How can it work fine?  Buses are too slow.  On x86, ACPI-fast takes
700-1900 nsec on machines that I've tested (mostly pre-PCIe ones).
HPET seems to be only slightly faster (maybe 500 nsec).

>> So apart from introducing code to constantly synchronize the
>> TICK counters, using the timecounters on the host busses also
>> seems to be the only viable solution for userland. The latter
>> should be doable but is long-winded as besides duplicating
>> portions of the corresponding device drivers in userland, it
>> probably also means to get some additional infrastructure
>> like being able to memory map registers for devices on the
>> nexus(4) level in place ...

There is little point in optimizations to avoid syscalls for hardware.
On x86, a syscall takes 100-400 nsec extra, so if the hardware takes
500-2000 nsec then reduction the total time by 100-400 nsec is not
very useful.

> Understand.
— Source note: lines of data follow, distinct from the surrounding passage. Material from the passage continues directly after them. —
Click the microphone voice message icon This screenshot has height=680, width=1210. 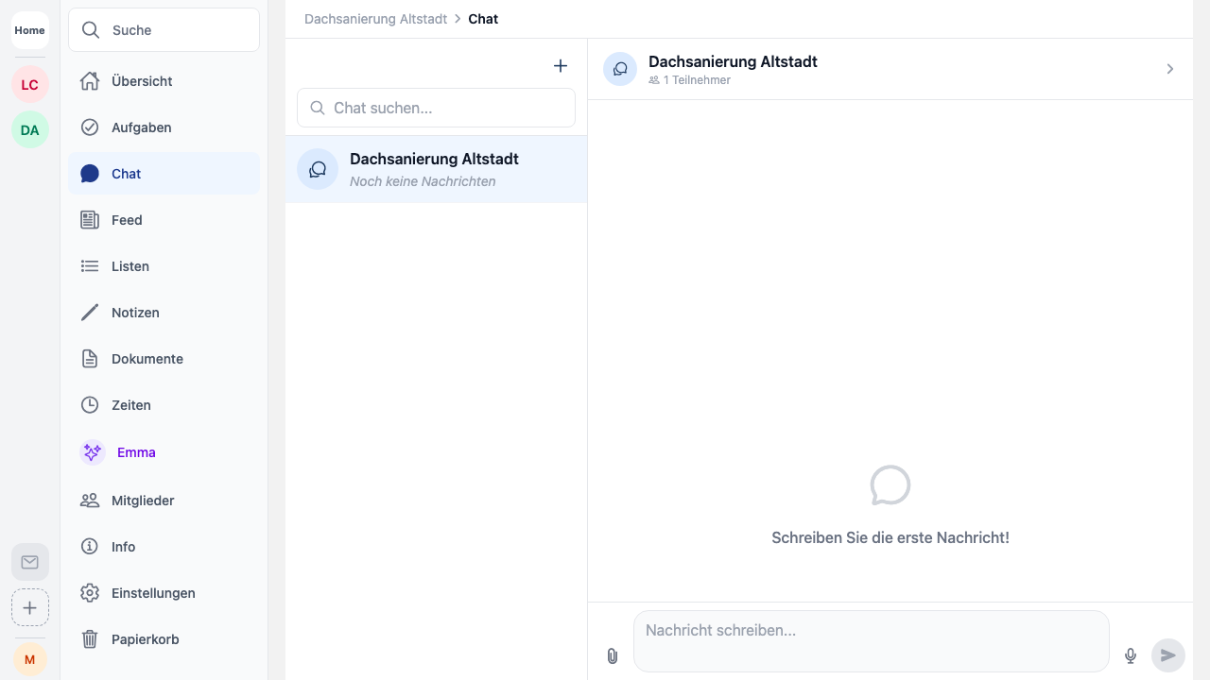(1130, 655)
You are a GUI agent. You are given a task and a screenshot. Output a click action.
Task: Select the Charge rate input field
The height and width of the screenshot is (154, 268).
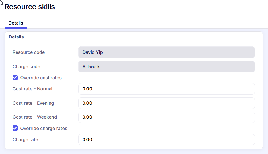pyautogui.click(x=166, y=140)
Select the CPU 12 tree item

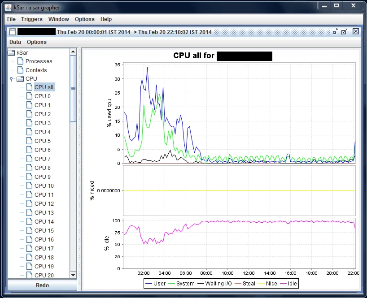pos(44,203)
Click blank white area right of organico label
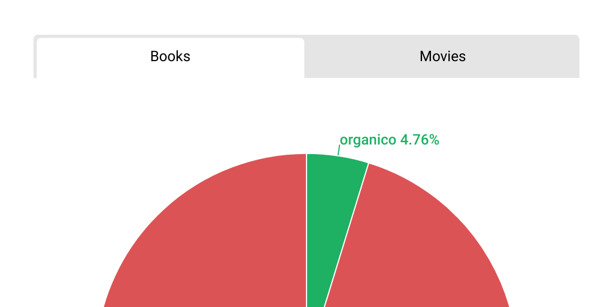This screenshot has width=613, height=307. point(515,140)
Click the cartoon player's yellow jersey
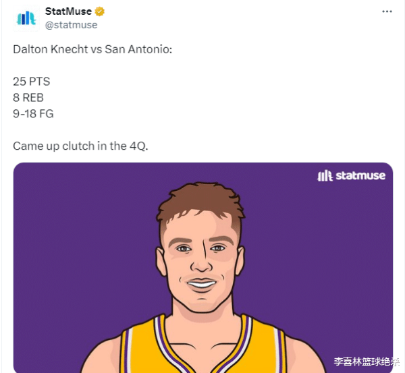Viewport: 405px width, 373px height. pos(203,346)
I do plan eventually to map HPET counters page into usermode
> on x86.

This should be left out too.

> Also, as I noted above, some code to synchronize per-package counters
> would be useful for x86, so it might be developed with multi-arch
> usage in mind.

It's only worth synchonizing fast timecounter hardware so that it can be
used in more cases.  It probably needs to be non-bus based to be fast.
That means the TSC on x86.

The new timeout code to support tickless kernels looks like it will give
large pessimizations unless the timecounter is fast.  Instead of using
the tick counter (1 atomic increment on every clock tick) and some
getbinuptime() calls in places like select(), it uses the hardware
timecounter via binuptime() in most places (since without a tick counter
and without clock interrupts updating the timehands periodically, it takes
a hardware timecounter read to determine the time).  So callout_reset()
might start taking thousands of nsec for per call, depending on how slow
the timecounter is.  This fix is probably to use a fuzzy time for long
long timeouts and to discourage use of short timeouts and/or to turn them
into long or fuzzy timeouts so that they are not very useful.

Bruce